Posted 25 August 2007 - 01:05 PM
(I have not run scans in safe mode yet, perhaps I will do that immediately after posting, however, I have scanned HP notebook so many times in the last 4 days, I feel I am chasing ghosts.)
First, I noticed a change in the Task Manager, all the tabs that appear at the top of the TM box are gone. (Admin account only)
Now, I have severe hanging with most programs.
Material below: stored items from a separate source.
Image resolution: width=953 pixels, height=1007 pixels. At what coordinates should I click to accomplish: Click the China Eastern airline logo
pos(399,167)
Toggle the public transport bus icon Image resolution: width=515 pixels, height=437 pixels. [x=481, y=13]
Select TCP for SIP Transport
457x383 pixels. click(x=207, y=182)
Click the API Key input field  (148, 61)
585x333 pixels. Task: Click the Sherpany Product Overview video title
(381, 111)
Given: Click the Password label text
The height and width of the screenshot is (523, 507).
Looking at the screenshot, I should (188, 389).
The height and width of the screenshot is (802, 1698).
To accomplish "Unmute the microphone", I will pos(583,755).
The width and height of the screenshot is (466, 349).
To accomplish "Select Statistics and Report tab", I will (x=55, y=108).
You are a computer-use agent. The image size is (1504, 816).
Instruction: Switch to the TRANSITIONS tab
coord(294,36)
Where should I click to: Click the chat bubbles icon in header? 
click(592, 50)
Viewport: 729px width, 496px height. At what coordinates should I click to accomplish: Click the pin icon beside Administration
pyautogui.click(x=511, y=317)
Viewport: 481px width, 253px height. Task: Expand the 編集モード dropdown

Some that used to open in seconds now take 10 minutes.
I have run Norton, Spybot, Ad-AwareSE, ccCleaner, Spyware Doctor, and RegRun security suite. (all updated daily)
The only program that seems to detect any wrong-doing in my notebook is RegRun, all others claim everything is running perfect, minus a tracking cookie here or there.
RegRun5 tells me on reboot that I have 3 infected files, 16 questionable files, and 2 warnings.
The 3 flagged files are :
1. Kernel Auto Boot in Drivers; Windows\System32\Drivers\MCHINJDRV.SYS
2. Registry Run in Auto Start Apps; "Windows\System32\msconfig.exe"/auto
3. In memory - Running Process; Windows\System32\wininit.exe
I spent 2 hours and $100 with a remote access Symantec tech, (in both normal and safe modes) and the only advice he could give me was backup my files, and restore pc to factory stats. (which I did) I do not think it helped a smidge, as the notebook seems even slower now. (it was purchased only a month ago from HP site)
I use Vista Home, Symantec firewall, and run my spyware and AV programs daily on reboot.
What I understand of W32.Amend.A@mm is it is a replicating worm that will dump itself into file after file after file, which makes sense as my Spydog (part of RegRun Suite) gives me a list of 'changes' made to files and they are all seemingly good files that have something added to them which makes them poisin.
I hope this was not too much information.